@med. The reason why I'm not falling into that particular rabbit hole is because who is to say that reference A, B or C and so on is correct. As you can see from your own reference modules, they do vary a few mV but in the grand scheme of things they pretty much agree with each other and so do your meters. I have also got myself 2 sources of references and 1 of those also does current. When it comes to voltages 1 is like yours 2.5, 5, 7.5 and 10V, the other has 2 ranges 1 to 100mV and the other 1mV to 10V and on current from 0.001mA to 24mA and I'm able to increment them in 1mV or 1mA steps.
Now if I calibrate the volts against 1 reference device and then check using the other they do not agree precisely, they are a few mV out and to my mind that is A/ to be expected because engineering tolerances, and B/ they came from 2 different factories and so, were set up against 2 different reference standards. Now that to my mind, explains the differences between your Fluke 8800A's and the Siglent.
That is why I've said that in most cases you will see on service charts, voltages generally to 1dp only and also as mentioned before, the odd 10mV or so is not a deal breaker on the type of work we do anyway. Where I see the extra resolution being a distinct advantage is not being completely accurate down to the 4th, 5thdp whatever, but in trend spotting, i.e. is a battery charging or discharging where those extra digits will enable a trend to be spotted that much earlier.

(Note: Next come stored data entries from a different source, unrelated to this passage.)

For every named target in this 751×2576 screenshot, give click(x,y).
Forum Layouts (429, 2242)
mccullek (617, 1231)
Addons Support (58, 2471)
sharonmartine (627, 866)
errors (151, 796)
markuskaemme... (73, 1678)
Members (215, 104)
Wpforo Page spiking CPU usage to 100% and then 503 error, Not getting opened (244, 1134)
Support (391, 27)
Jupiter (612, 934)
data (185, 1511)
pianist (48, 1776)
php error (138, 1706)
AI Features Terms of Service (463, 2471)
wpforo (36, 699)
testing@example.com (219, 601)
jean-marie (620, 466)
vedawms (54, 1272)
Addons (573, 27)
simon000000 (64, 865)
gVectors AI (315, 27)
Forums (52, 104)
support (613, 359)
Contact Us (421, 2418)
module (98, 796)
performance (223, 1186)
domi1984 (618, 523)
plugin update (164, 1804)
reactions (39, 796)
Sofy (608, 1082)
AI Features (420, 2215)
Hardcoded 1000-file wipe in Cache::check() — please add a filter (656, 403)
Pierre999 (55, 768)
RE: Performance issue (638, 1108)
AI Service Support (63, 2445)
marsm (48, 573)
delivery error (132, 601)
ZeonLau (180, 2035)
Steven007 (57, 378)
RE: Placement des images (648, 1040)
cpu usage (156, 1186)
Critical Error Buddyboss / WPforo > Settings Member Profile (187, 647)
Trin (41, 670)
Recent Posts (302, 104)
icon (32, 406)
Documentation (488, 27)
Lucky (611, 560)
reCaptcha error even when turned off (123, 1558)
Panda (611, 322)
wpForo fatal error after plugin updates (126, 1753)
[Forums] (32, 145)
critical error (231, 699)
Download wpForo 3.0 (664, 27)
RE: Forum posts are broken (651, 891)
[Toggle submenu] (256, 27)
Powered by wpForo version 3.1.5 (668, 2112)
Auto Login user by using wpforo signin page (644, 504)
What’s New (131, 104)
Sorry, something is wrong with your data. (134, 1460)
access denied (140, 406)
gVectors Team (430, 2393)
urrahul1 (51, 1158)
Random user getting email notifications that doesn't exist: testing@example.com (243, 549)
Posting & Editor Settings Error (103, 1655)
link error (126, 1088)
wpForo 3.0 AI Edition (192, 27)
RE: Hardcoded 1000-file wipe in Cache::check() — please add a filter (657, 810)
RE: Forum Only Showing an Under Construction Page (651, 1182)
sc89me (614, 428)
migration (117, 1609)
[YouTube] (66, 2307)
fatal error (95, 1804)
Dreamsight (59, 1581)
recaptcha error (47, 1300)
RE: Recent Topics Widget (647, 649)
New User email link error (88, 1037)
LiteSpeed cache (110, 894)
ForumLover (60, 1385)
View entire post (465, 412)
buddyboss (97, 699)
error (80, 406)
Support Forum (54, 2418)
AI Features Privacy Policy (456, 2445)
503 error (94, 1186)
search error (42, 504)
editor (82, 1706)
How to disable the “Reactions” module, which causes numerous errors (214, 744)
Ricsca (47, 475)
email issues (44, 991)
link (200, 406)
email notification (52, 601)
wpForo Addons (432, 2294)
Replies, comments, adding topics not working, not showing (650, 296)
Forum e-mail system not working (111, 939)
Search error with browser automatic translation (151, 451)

One has to be, in my mind, sensible about all of this volt nuttery business because if you gave me one of your meters to check against my voltage reference, I would obtain a complete different set of figures to you. The only way of getting every meter to agree would be to set them up using the same reference device, and even then there would be still be some differences as the specs for each meter reads +/-.00x% + x digits, so there you already have meters coming of the same production line that could be slightly different on the least significant digits. I have just done a quick test on my collection of bench meters, and they all agree from cold within 1mV and if I wanted to measure uV then I'd be sourcing a dedicated meter for that.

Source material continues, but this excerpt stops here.